Named after consequential 19th century abolitionist Frederick Douglass, The Douglass Project, is one of the core programs in the Research Department of The PuLSE Institute, producing evidence-based analysis, policy initiatives and proposals that are strategically aligned with the principal pillars of race, equity, and democracy. The goal of the project is for the successful implementation of solutions to inequality that will be useful to present and future generations.
One of the most influential leaders and thinkers in history, noted for his oratorical prowess and prolific writings, Frederick Douglass was a man ahead of his time as he launched an unrelenting crusade against slavery in the United States. Demanding that his country end its hypocrisy of values by granting freedom and equality to its black citizens, Douglass, born a slave, challenged white authority figures at the apex of the American government, including former Presidents, to end the barbaric institution of slavery by fully employing the power of his pen and his voice. His quest for equality did not end with the abolition of slavery, and neither did his call for full independence. He continued to use his remarkable skills and brilliance to fight for the right to vote and for blacks to be fully engaged in American life and democracy.
Ever the visionary, Douglass employed the technology of his time to spread his message visually, using photography to purposefully elevate the image of the African American as an intellectual and humane equal, in contradiction to demeaning and inhumane depictions of black life often seen in the 19th century.

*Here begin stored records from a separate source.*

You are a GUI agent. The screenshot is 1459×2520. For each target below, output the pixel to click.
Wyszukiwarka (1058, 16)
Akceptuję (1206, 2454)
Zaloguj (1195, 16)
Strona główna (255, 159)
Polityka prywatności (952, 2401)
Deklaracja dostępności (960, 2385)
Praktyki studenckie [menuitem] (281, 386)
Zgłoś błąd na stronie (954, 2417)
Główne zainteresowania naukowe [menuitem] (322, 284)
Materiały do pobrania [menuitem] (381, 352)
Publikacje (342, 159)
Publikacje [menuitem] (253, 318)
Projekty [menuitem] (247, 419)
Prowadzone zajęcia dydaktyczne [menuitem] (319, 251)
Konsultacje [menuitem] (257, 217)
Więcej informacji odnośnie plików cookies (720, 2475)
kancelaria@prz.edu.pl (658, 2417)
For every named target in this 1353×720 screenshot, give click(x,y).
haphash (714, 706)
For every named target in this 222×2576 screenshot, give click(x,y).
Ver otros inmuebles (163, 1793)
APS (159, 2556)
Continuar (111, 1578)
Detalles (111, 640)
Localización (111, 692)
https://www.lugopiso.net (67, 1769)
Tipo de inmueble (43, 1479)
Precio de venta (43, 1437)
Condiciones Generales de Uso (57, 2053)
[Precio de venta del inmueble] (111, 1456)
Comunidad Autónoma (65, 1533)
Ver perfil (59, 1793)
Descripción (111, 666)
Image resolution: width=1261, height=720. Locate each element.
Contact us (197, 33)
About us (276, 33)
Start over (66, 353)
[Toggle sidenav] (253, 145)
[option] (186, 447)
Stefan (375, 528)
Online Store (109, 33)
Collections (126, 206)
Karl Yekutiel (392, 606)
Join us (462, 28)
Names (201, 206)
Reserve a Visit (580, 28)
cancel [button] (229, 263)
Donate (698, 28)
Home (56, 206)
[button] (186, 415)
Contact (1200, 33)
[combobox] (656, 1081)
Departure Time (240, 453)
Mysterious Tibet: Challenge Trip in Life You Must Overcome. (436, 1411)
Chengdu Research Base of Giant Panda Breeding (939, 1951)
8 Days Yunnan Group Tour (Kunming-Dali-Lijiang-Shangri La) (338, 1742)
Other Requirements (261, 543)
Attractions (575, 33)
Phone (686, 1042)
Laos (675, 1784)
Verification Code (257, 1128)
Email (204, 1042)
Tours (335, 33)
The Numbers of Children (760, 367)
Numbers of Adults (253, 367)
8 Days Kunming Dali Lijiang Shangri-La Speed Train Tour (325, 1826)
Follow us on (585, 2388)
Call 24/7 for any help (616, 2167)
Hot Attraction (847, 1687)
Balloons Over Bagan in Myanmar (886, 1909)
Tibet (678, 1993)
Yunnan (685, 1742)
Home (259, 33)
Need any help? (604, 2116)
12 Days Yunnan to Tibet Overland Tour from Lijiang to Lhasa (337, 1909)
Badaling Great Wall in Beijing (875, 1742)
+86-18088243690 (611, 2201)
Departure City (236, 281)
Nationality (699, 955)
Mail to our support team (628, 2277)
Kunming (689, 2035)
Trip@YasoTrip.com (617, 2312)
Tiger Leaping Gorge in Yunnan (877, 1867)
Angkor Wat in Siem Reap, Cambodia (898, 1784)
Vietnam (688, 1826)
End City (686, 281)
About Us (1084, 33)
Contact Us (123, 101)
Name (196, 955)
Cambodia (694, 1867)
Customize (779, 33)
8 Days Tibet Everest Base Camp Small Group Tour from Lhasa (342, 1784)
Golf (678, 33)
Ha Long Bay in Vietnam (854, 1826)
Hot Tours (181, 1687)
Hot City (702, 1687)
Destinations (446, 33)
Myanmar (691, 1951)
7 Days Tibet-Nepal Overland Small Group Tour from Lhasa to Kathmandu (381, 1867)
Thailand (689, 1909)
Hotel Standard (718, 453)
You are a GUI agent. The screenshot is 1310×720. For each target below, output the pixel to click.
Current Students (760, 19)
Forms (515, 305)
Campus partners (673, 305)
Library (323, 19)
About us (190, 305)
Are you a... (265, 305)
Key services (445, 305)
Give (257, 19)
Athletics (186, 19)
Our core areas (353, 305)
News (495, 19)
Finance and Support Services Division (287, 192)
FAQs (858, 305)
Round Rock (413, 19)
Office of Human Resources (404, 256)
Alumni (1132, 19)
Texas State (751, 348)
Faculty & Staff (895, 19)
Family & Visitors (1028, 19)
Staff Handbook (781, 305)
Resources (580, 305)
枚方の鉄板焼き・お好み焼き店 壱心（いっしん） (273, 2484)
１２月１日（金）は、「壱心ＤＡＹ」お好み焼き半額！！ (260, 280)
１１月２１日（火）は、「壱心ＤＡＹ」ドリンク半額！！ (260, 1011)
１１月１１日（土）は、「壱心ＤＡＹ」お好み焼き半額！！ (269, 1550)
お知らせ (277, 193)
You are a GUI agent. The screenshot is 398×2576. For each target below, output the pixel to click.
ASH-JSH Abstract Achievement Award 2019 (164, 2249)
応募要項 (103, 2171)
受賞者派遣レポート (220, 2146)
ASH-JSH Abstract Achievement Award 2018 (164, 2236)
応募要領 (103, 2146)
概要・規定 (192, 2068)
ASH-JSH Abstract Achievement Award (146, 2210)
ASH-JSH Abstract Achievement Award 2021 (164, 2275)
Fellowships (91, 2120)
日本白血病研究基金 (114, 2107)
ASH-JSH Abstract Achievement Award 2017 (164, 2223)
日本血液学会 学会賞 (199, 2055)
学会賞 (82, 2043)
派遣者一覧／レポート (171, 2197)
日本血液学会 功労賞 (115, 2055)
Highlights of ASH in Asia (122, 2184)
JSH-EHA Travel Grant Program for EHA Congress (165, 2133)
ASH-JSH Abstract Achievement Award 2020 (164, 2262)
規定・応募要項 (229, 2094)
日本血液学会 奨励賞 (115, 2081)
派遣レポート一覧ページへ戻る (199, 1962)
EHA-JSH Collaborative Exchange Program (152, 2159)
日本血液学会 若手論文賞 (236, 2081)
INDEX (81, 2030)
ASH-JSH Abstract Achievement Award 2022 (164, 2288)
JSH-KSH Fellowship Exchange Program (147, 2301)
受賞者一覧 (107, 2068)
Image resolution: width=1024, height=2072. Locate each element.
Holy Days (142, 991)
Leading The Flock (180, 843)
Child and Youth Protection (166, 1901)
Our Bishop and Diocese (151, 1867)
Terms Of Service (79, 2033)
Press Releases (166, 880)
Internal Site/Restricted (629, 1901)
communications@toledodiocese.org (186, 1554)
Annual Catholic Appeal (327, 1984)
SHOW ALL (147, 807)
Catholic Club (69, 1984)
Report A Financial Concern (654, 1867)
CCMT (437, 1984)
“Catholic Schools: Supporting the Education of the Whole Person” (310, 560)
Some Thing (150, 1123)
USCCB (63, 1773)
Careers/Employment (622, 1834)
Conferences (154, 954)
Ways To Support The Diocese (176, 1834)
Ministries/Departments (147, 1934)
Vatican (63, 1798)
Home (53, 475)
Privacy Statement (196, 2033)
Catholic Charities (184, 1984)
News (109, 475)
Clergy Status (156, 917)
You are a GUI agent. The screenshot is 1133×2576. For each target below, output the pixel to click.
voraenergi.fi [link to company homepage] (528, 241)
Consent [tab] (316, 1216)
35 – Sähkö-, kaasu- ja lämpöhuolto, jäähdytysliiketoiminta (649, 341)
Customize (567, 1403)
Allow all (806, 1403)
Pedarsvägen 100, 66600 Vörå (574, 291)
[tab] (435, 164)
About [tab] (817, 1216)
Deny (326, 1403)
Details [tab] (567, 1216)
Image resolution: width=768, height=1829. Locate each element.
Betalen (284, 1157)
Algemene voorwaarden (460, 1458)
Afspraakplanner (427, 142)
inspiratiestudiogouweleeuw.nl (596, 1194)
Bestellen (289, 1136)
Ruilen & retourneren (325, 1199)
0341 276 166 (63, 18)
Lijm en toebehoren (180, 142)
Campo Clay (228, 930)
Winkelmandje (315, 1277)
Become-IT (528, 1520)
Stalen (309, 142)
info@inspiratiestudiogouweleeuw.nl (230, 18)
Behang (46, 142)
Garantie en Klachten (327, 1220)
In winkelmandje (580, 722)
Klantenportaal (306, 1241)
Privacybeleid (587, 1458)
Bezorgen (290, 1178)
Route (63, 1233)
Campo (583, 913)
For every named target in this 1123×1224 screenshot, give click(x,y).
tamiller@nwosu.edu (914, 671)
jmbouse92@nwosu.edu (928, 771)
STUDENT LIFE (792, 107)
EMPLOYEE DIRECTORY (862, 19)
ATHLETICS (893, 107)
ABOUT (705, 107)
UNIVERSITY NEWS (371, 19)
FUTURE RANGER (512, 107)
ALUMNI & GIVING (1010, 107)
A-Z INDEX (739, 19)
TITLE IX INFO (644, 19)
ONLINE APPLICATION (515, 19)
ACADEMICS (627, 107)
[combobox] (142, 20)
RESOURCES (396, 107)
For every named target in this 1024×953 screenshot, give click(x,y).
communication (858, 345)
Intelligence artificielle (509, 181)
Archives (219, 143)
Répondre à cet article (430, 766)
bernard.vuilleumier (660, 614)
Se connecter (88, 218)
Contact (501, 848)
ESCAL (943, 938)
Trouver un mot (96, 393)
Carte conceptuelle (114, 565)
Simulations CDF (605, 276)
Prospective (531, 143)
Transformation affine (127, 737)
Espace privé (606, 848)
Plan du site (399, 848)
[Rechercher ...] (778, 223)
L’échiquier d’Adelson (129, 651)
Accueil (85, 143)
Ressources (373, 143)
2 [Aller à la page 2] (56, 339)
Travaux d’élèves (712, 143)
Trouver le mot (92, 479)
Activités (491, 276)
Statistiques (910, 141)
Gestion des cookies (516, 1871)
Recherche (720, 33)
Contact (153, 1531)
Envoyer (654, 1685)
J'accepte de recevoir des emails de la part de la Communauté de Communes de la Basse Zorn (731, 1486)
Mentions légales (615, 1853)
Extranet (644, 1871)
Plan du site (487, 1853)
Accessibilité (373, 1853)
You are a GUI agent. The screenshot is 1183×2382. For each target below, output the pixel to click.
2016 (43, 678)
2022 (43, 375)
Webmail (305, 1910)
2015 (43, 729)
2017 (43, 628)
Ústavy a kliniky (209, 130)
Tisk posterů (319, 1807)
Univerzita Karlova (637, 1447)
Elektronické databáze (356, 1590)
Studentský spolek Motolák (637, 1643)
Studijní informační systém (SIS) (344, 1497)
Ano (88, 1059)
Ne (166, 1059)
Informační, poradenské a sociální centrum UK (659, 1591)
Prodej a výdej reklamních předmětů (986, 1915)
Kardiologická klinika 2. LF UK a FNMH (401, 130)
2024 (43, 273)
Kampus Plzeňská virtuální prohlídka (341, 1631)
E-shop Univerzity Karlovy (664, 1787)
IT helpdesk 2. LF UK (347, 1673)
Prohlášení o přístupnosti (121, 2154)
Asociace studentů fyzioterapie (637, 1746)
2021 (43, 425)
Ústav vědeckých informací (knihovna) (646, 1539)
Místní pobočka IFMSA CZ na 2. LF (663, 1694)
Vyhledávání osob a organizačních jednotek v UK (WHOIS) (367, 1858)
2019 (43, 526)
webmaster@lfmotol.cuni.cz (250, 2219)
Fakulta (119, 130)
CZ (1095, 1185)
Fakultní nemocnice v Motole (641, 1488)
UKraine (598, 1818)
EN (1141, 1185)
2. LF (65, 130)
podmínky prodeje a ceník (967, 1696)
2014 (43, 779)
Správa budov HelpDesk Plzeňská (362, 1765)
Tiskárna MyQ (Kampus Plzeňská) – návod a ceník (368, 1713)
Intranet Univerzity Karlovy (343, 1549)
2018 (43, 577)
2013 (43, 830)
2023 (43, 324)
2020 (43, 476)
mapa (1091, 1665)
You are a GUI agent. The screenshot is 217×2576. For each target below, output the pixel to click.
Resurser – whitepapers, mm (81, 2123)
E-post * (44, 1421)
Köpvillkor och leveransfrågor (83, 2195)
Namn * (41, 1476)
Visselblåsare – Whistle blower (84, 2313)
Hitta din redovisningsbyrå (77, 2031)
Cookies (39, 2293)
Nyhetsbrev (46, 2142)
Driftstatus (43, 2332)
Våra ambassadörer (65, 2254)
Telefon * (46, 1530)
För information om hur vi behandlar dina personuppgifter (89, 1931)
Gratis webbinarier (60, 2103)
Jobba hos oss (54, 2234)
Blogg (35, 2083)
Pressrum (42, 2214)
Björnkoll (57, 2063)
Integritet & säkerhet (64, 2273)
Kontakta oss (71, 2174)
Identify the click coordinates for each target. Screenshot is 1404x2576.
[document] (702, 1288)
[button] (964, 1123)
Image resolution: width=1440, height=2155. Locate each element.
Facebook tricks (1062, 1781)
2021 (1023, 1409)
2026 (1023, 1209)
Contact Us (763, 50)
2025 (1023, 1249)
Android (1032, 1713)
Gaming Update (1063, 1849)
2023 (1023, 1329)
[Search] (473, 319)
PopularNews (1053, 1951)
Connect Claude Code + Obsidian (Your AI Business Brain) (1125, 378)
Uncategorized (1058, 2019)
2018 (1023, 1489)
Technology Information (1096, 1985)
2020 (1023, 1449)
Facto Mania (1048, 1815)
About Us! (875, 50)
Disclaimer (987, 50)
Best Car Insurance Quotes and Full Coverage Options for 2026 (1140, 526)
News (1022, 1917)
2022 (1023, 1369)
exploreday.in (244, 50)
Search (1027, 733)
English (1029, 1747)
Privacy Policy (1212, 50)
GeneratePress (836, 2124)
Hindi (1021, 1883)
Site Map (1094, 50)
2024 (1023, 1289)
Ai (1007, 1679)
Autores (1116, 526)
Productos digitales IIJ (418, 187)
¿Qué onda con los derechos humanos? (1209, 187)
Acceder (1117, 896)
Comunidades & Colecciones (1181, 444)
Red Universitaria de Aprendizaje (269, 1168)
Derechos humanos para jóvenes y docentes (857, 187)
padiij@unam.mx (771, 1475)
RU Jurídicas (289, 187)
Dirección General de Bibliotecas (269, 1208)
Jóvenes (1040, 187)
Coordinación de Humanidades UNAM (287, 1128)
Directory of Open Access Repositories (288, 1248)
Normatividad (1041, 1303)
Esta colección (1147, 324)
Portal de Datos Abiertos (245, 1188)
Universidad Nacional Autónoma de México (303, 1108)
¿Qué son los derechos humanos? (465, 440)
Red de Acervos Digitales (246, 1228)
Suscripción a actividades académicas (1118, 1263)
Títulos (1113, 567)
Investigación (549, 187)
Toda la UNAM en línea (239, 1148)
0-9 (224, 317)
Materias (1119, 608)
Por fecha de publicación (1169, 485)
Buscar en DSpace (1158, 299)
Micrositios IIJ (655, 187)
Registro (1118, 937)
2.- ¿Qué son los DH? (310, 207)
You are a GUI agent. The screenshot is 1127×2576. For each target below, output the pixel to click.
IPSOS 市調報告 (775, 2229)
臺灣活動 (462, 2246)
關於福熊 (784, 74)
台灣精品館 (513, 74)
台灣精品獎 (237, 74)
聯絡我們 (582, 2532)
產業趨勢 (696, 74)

He also championed women’s rights as a devoted advocate for women’s suffrage, a position many men in the modern era have yet to echo as loudly, boldly and forcefully as Douglass.
Douglass exercised extraordinary initiative to secure racial equity by petitioning President Abraham Lincoln on the Emancipation Proclamation, as well as unparalleled advocacy in his pursuit of full gender equality. Due to these outstanding efforts, along with his passion and persistence in utilizing the power of the pen, voice, and vote, The PuLSE Institute is proud to proclaim The Douglass Project. Housed in the Institute’s Research Department, The Douglass Project will focus on areas of research as it pertains to the core values to which Frederick Douglass dedicated his life: race, equity, and democracy. The research will produce publications, policy initiatives and proposals geared towards reducing inequality.
Appropriately, The Douglass Project is located here in Detroit, where Douglass quietly but famously met with prominent, fierce anti-slavery activist, John Brown, in a historic meeting between two of the leading abolitionists of the 19th century.
Significantly, Detroit was frequently the final stop on the Underground Railroad, making the city a vital destination in the abolitionist movement, with many slaves escaping to freedom in Windsor, Canada, just across the Detroit River. How suitable then that Frederick Douglass and John Brown met in Detroit, shortly before the latter’s historic raid in Harper’s Ferry, Virginia. And while the two disagreed on the methodology to end slavery, both were dedicated to the abolition of the inhuman institution, which was ended just six years after their historic visit in Detroit. Likewise, as Detroit has played a key role in securing freedom for oppressed and enslaved African Americans, it is no stranger to civil and human rights, making it the perfect destination to address the inequalities that plague our society today.
In addition to The Douglass Project, the Institute is launching the Annual Frederick Douglass Distinguished Leadership Lecture Against Inequality. This lecture series, which will kick-off in 2019, was created with the explicit purpose of featuring an outstanding individual from around the nation and the world whose commitment to addressing inequality or body of work reflects Douglass’ message against inequality and his relentless promotion of democracy. It will also explore the many and varied contributions of Douglass as both a national and international statesman of his era. The goal of the series is to invite thought leaders, policy makers and articulators of the human sphere who will enhance the understanding of the need to push for the implementation of policies that will help deter inequality in our society. By challenging us with new ideas and locating the vexing problems creating inequality, the Speaker will help us further enrich our knowledge of the underlying issues confronting us today in the fight against poverty and inequality.
The 2019 inaugural Speaker will be announced soon.